Some loss occurs because both Vorbis (the most common OGA codec) and AAC (M4A's codec) are lossy — you're transcoding lossy → lossy. At 192-256 kbps AAC the loss is inaudible to almost everyone, even on good headphones. AAC is generally considered the more efficient codec, so a 192 kbps AAC file usually sounds at least as good as the 192 kbps Vorbis source. If your OGA is FLAC inside Ogg (lossless), pick a high AAC bitrate (256+) or convert to M4A using ALAC for true lossless preservation.

Why can't iPhones just play OGA files natively?

Apple has never shipped OGA/Ogg/Vorbis support in iOS or macOS. The reasons are partly historical (Apple bet on AAC starting in 2001) and partly licensing/API surface area. Third-party apps like VLC for iOS will play OGA, but Apple Music, Voice Memos, Files, iMessage previews, and CarPlay all refuse the format. Converting to M4A is the only way to get one-tap playback across the Apple stack.

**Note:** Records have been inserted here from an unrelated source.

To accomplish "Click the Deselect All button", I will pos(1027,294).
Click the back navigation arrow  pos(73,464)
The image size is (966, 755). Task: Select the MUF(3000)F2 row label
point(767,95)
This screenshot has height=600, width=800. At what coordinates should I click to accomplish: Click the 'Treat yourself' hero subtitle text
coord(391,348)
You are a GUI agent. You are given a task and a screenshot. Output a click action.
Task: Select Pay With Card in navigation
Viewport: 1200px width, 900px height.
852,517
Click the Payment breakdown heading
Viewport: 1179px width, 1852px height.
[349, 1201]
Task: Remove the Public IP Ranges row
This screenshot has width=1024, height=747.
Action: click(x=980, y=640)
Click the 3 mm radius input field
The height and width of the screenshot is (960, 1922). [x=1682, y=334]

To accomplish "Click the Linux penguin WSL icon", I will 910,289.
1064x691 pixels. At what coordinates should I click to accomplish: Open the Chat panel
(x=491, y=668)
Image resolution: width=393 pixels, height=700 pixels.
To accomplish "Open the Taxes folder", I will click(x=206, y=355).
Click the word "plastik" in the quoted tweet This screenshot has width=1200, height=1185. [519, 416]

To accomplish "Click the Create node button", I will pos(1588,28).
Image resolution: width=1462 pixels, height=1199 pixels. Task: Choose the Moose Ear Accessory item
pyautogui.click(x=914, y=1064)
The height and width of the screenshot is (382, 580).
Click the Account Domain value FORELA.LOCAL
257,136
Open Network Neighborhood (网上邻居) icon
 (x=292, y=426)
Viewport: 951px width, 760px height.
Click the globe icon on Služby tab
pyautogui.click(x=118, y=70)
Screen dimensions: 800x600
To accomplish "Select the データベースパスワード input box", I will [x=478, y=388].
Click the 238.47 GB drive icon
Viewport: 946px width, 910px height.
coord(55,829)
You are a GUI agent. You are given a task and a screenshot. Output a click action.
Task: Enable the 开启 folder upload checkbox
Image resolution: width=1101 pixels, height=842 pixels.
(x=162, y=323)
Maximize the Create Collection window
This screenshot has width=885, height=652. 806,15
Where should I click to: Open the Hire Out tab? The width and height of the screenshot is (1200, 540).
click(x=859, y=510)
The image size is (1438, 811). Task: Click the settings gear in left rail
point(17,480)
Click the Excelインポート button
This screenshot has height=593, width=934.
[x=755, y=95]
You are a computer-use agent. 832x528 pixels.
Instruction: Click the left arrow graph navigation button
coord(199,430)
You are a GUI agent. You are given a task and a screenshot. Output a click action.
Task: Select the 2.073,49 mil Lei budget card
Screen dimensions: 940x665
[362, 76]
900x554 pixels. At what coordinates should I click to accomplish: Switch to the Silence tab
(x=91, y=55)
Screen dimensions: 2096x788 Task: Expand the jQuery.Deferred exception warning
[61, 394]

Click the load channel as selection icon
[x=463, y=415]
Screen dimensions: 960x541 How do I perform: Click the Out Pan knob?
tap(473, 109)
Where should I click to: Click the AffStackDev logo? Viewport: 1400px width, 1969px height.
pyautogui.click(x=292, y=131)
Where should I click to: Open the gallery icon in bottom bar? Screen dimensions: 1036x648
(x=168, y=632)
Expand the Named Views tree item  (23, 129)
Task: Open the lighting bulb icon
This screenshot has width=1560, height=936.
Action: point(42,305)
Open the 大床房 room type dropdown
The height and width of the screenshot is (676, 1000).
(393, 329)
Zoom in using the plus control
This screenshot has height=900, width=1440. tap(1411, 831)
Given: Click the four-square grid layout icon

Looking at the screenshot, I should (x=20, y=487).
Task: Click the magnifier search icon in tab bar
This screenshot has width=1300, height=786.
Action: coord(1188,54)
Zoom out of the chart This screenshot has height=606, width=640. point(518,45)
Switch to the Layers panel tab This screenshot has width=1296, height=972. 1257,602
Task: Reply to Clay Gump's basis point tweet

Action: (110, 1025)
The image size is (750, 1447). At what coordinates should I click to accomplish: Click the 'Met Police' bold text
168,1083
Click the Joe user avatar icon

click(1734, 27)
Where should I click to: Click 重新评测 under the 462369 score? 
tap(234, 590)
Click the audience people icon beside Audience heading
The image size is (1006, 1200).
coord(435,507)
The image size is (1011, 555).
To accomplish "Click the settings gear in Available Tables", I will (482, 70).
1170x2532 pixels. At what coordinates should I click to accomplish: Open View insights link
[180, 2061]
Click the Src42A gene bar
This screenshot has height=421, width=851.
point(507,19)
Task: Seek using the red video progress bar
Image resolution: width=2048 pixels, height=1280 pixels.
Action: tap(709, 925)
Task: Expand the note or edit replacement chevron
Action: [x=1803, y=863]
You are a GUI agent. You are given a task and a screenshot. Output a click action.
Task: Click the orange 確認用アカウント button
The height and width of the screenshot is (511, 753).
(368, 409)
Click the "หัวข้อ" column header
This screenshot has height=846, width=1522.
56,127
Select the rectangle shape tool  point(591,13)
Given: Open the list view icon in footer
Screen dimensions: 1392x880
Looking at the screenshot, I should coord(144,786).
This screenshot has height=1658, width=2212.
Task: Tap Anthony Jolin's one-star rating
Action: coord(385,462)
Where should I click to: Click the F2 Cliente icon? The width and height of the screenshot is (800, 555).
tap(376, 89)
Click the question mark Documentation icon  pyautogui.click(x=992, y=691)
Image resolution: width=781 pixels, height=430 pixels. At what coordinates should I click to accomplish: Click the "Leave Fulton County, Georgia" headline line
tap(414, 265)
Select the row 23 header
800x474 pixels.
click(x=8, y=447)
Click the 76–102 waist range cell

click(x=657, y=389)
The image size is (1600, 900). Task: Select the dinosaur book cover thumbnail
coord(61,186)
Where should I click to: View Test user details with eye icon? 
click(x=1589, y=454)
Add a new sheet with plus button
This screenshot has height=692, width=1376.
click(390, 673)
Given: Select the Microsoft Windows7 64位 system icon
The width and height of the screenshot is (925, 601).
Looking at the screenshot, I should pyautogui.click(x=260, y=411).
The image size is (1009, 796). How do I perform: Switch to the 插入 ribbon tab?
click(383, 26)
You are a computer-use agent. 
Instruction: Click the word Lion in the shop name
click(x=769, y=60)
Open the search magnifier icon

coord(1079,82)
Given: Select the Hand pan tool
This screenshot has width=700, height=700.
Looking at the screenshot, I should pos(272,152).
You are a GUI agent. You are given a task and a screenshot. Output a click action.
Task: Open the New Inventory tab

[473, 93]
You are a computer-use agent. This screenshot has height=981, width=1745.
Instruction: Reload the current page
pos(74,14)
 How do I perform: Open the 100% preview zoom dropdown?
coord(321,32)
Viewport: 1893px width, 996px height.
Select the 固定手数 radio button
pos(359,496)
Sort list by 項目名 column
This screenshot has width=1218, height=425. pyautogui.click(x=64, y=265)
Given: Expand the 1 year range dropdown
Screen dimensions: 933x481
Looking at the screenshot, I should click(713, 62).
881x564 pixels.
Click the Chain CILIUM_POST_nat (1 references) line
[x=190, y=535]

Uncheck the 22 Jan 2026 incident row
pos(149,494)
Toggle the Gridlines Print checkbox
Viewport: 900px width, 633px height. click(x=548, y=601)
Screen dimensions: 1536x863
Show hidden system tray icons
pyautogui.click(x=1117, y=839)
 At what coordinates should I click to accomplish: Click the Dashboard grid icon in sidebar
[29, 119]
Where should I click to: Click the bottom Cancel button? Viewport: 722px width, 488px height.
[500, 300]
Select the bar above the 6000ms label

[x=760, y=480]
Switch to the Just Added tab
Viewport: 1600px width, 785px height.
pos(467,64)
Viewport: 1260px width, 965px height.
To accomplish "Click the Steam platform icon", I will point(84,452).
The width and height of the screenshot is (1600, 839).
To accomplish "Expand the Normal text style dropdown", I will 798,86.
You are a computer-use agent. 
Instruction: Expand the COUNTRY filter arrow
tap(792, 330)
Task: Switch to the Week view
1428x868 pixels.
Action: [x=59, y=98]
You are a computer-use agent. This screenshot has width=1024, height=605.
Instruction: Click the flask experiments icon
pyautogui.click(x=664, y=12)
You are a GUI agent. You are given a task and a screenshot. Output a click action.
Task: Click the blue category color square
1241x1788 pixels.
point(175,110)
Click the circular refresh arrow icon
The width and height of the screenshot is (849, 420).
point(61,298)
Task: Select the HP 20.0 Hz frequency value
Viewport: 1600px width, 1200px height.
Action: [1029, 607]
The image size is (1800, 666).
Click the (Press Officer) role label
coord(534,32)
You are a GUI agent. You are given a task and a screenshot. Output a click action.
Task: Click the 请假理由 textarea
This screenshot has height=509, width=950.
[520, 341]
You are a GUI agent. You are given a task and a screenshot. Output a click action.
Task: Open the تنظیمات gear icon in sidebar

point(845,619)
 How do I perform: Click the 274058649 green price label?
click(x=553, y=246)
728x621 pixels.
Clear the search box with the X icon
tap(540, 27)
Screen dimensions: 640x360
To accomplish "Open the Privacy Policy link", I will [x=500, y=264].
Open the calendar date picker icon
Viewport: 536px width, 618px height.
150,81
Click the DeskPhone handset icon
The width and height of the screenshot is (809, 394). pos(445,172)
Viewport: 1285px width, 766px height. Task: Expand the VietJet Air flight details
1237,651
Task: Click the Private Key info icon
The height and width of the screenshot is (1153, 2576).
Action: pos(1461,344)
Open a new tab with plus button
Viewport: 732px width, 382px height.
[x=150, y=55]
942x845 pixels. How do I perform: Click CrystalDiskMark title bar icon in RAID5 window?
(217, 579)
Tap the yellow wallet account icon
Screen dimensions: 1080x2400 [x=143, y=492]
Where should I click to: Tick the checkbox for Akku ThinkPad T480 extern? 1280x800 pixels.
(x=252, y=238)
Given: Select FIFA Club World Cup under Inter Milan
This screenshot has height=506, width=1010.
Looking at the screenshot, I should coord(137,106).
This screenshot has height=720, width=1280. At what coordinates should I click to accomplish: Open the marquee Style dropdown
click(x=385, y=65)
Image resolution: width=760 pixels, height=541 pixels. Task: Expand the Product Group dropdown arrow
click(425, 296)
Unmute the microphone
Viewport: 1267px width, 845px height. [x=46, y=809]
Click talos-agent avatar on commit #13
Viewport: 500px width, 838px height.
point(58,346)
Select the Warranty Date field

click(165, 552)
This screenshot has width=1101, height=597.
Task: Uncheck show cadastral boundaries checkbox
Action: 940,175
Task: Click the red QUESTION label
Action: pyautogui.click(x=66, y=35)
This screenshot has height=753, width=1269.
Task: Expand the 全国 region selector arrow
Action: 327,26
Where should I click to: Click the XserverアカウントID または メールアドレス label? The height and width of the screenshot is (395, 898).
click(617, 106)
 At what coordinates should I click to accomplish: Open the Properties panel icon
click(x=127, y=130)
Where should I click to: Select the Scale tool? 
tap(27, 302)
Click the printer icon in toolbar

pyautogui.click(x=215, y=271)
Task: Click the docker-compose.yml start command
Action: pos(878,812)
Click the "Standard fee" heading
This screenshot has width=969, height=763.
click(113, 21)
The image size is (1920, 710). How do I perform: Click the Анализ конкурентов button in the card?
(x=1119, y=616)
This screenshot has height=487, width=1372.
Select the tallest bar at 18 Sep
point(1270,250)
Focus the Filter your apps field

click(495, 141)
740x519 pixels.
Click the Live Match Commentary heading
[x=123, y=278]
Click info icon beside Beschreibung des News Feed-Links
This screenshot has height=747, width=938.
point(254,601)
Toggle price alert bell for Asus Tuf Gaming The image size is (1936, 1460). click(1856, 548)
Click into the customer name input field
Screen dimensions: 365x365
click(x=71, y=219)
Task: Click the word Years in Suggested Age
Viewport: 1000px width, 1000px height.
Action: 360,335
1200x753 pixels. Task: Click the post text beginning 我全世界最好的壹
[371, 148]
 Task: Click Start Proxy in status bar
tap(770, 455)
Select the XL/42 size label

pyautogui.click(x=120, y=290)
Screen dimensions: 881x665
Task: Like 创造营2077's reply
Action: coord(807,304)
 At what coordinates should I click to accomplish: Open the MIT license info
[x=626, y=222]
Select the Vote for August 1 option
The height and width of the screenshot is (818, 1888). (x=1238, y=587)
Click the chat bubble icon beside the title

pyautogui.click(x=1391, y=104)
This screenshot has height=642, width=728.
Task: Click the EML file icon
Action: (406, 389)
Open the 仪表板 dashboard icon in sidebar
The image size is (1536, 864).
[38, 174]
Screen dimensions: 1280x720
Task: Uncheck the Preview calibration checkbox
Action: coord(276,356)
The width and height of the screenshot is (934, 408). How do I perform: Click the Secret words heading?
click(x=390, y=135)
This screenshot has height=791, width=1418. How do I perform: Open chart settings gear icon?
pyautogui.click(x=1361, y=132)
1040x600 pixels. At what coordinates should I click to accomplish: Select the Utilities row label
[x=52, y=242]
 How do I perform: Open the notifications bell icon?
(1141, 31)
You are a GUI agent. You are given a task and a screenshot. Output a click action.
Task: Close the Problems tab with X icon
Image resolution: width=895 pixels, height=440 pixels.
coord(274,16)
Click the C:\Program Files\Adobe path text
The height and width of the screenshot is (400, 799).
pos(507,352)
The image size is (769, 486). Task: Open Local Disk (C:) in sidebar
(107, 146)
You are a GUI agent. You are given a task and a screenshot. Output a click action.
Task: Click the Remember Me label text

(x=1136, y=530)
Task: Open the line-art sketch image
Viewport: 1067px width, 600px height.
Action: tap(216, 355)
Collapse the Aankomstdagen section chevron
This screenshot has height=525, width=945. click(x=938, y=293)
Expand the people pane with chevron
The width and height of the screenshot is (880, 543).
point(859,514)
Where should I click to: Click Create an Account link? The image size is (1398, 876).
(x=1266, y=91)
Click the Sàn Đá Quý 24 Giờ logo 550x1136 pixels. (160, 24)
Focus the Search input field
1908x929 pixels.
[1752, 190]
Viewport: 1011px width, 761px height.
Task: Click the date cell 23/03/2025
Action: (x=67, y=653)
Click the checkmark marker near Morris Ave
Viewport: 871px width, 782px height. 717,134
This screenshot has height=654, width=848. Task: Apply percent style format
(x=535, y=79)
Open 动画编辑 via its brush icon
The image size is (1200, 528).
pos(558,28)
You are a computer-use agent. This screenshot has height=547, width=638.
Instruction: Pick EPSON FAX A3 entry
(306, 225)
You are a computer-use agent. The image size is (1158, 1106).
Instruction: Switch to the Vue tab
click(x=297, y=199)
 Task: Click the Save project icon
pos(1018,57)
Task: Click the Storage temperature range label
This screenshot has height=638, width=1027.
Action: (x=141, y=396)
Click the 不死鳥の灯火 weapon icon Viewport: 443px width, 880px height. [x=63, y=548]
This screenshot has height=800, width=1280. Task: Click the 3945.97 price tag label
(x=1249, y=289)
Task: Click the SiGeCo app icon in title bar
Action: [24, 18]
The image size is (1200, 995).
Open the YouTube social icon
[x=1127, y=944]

What's the difference between .oga, .ogg, and .opus?

All three are Ogg containers from Xiph.Org. .ogg is the original generic extension and can hold Vorbis audio OR Theora video. .oga was added later to explicitly mark audio-only Ogg files (so the OS doesn't expect a video track). .opus is reserved for Ogg containers carrying the Opus codec specifically. XConvert accepts all three on this page; the conversion to M4A is identical.

Should I pick AAC or ALAC inside the M4A?

AAC (Advanced Audio Coding) is lossy and produces files of typical music sizes (3-6 MB for a 3-minute track). It's what you want for everyday listening, podcasts, and Apple Music compatibility. ALAC (Apple Lossless) is mathematically lossless and produces files ~50-60% the size of WAV — pick it only if your OGA contains FLAC (lossless source) and archival fidelity matters. For a converted WhatsApp voice note or any Vorbis/Opus source, AAC at 128-192 kbps is the right answer.

Will track titles, artist tags, and album art transfer?

Yes — Vorbis comments (the metadata format inside Ogg) map cleanly to MPEG-4 atoms used by M4A. Title, artist, album, year, track number, genre, and embedded album art carry across to iTunes/Apple Music. WhatsApp voice notes don't have meaningful metadata so the resulting M4A won't either, which is normal and expected.

Should I pick CBR or VBR for AAC?

VBR (variable bitrate) spends more bits during complex passages and fewer during silence — better quality-per-byte at the same average rate, ideal for music. CBR (constant bitrate) has predictable file size and is required by some podcast hosts (Apple Podcasts accepts both, but some legacy aggregators want CBR). For WhatsApp voice notes or audiobooks, CBR mono at 64-96 kbps is the cleanest default. For music going into your iTunes library, VBR at the equivalent of ~190 kbps matches Apple's iTunes Plus standard.

Can I trim a long OGA recording before converting to M4A?

Yes. Use the trim section to enter a start time and duration. Both fields accept seconds (12.5) or HH:MM:SS.sss format (00:01:30.500). Useful for pulling a single segment from a long Audacity recording, isolating a sentence in a WhatsApp voice note before forwarding to a non-WhatsApp user, or extracting a music loop from a longer Ogg game audio file. Trim runs before encoding so you don't pay for AAC encoding the parts you discard.

Are there file size or batch count limits?

No. Unlike CloudConvert and FreeConvert (which cap free uploads around 1 GB and limit batch counts), XConvert processes files entirely in your browser session — there's no upload to our servers, no count cap, and no per-file size limit beyond your device's available memory. Drop a whole album folder of OGA files and they all convert in parallel.